Hi!

The following patch adds patterns and splitters for {,u}divmodsi4 followed
by zero-extension, similarly to other 32-bit operand instructions divl and
idivl zero extends both results to 64-bit, so there is no need to extend it
again.  The REE pass ignores instructions that have more than one SET, but
at least the combiner doesn't.  The patch adds both patterns/splitters that
zero extend the quotient and patterns/splttiers that zero extend the modulo
(the combiner wants in that case the modulo to be the first operation).
I have a patch which I'll attach to the PR, which also has patterns for
both results zero extended, but as neither combiner nor anything else is
able to match them right now, I'm not including it here.

Bootstrapped/regtested on x86_64-linux and i686-linux, ok for trunk?
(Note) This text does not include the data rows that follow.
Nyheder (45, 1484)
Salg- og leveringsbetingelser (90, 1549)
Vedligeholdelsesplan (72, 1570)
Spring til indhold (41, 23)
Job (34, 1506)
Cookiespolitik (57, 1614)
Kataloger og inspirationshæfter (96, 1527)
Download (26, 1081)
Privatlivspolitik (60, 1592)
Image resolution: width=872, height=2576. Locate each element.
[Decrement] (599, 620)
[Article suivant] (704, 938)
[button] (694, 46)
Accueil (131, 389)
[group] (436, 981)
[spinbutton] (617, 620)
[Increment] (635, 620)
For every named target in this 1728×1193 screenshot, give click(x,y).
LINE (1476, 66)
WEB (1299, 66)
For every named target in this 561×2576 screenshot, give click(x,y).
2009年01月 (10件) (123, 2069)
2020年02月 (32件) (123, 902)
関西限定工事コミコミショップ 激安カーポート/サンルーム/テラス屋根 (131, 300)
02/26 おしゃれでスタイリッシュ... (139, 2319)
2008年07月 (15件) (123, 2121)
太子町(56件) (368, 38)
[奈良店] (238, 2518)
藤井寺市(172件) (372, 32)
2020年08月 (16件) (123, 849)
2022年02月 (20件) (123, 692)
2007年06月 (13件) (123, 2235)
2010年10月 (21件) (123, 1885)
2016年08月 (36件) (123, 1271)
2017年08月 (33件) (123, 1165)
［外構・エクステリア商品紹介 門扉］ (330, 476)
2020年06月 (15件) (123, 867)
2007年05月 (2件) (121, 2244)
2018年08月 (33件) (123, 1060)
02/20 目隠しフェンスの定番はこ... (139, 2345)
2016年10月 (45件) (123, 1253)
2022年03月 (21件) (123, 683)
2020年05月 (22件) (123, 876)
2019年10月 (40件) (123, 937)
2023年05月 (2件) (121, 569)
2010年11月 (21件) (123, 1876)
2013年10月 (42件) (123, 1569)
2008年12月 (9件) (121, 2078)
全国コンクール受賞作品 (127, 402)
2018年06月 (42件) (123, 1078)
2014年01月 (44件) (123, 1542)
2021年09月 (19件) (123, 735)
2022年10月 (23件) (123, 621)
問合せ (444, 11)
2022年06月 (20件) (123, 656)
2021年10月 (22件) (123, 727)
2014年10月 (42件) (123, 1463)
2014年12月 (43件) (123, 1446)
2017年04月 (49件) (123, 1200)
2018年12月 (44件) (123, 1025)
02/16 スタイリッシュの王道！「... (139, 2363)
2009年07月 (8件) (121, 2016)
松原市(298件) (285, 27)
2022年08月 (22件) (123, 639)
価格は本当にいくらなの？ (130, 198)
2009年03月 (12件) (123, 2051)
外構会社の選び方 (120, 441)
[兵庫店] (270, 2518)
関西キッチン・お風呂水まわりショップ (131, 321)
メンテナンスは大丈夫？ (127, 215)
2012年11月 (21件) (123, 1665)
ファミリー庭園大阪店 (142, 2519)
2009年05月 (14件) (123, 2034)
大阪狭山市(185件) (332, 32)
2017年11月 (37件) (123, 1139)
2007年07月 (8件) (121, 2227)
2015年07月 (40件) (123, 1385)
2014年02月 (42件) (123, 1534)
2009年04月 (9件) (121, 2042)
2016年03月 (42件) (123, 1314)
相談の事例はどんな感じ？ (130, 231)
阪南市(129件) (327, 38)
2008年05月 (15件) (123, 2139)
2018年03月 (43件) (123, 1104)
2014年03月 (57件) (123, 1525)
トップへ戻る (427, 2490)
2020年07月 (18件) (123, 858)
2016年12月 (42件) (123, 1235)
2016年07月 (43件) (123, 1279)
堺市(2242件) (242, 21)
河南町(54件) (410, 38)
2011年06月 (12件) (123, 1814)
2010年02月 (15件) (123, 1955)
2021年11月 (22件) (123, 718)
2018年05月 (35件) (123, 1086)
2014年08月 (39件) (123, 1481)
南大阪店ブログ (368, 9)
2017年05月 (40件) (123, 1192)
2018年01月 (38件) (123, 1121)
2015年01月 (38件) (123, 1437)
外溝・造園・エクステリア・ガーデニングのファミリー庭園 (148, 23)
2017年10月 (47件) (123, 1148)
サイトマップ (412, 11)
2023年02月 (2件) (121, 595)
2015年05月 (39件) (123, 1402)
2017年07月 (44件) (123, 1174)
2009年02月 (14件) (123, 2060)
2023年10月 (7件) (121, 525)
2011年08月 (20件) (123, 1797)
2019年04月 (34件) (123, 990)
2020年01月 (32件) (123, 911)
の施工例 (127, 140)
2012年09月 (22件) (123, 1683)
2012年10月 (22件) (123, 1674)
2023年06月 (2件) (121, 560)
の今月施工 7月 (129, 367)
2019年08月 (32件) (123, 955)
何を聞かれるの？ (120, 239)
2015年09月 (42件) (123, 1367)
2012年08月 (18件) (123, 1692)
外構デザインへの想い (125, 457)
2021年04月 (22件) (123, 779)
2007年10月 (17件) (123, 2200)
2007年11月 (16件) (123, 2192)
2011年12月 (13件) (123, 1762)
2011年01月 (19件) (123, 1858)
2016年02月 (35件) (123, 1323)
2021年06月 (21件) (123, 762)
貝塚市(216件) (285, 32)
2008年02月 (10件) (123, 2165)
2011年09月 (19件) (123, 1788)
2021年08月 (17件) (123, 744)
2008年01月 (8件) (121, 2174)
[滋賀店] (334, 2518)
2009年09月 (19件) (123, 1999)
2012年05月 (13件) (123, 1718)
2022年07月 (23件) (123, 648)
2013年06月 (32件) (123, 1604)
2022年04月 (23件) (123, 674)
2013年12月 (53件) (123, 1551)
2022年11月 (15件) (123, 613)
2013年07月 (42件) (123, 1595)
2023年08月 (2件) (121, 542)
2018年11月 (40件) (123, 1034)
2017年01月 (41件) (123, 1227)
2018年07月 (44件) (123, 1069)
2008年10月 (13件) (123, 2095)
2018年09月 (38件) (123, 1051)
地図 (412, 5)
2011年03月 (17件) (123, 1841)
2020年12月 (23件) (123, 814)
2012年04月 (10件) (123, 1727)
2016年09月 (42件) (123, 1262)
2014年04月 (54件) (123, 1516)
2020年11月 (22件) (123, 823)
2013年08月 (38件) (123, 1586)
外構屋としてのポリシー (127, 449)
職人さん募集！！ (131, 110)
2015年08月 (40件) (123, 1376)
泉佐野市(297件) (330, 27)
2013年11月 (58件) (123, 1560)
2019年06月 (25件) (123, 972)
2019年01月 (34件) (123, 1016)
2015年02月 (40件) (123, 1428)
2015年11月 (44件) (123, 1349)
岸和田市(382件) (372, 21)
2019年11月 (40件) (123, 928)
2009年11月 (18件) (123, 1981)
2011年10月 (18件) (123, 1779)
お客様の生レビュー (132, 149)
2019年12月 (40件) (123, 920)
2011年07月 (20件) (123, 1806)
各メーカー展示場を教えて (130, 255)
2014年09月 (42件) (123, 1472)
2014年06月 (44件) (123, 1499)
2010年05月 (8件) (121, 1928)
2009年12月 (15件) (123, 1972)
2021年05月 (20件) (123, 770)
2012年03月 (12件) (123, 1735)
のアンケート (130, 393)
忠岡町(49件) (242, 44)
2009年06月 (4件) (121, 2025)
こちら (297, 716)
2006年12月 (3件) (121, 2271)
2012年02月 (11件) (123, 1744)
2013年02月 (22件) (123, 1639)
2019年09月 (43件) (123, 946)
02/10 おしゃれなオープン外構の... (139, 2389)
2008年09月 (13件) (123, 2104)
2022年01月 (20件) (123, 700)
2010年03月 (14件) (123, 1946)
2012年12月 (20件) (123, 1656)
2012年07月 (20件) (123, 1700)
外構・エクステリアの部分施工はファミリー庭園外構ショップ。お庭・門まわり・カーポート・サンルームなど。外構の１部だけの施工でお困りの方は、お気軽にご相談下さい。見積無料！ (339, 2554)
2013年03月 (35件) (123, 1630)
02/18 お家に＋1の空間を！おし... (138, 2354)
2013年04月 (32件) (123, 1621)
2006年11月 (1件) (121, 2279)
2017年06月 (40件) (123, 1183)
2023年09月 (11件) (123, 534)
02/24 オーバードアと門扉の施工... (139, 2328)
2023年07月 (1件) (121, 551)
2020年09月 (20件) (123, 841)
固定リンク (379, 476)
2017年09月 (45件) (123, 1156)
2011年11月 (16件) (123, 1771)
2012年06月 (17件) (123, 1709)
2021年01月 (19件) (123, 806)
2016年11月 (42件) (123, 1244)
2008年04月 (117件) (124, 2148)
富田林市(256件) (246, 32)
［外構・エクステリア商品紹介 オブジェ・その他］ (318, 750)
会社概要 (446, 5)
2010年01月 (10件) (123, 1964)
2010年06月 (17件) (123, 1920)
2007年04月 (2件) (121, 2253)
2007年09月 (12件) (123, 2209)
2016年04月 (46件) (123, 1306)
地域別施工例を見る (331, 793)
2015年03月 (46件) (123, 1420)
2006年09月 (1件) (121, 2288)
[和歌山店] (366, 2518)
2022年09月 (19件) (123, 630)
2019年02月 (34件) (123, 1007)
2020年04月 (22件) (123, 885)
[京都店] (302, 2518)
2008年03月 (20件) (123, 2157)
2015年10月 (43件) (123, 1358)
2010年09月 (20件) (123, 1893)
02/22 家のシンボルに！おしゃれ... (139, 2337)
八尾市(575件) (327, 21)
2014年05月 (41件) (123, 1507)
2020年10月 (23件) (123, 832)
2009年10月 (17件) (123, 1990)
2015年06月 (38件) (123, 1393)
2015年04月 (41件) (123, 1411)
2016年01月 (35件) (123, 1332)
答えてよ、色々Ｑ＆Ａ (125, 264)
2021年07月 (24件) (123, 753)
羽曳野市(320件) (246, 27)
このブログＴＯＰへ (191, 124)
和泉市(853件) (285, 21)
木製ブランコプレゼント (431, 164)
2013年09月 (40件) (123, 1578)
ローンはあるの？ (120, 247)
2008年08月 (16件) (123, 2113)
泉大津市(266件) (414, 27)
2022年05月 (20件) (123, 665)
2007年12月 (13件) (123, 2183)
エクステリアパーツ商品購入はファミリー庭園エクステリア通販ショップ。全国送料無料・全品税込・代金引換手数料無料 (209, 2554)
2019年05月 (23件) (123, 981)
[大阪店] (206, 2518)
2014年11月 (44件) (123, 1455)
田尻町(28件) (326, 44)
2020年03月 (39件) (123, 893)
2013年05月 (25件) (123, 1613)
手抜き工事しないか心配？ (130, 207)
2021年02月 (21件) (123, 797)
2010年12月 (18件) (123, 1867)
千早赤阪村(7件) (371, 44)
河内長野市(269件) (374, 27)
2017-09-29  Jakub Jelinek  <ja...@redhat.com>

        PR target/82361
        * config/i386/i386.md
        (TARGET_USE_8BIT_IDIV zext divmodsi4 splitter): New define_split.
        (divmodsi4_zext_1, divmodsi4_zext_2, *divmodsi4_zext_1,
        *divmodsi4_zext_2): New define_insn_and_split.
        (*divmodsi4_noext_zext_1, *divmodsi4_noext_zext_2): New define_insn.
        (TARGET_USE_8BIT_IDIV zext udivmodsi4 splitter): New define_split.
        (udivmodsi4_zext_1, udivmodsi4_zext_2, *udivmodsi4_zext_1,
        *udivmodsi4_zext_2, *udivmodsi4_pow2_zext_1, *udivmodsi4_pow2_zext_2):
        New define_insn_and_split.
        (*udivmodsi4_noext_zext_1, *udivmodsi4_noext_zext_2): New define_insn.
        * config/i386/i386.c (ix86_split_idivmod): Handle operands[0] or
        operands[1] having DImode when mode is SImode.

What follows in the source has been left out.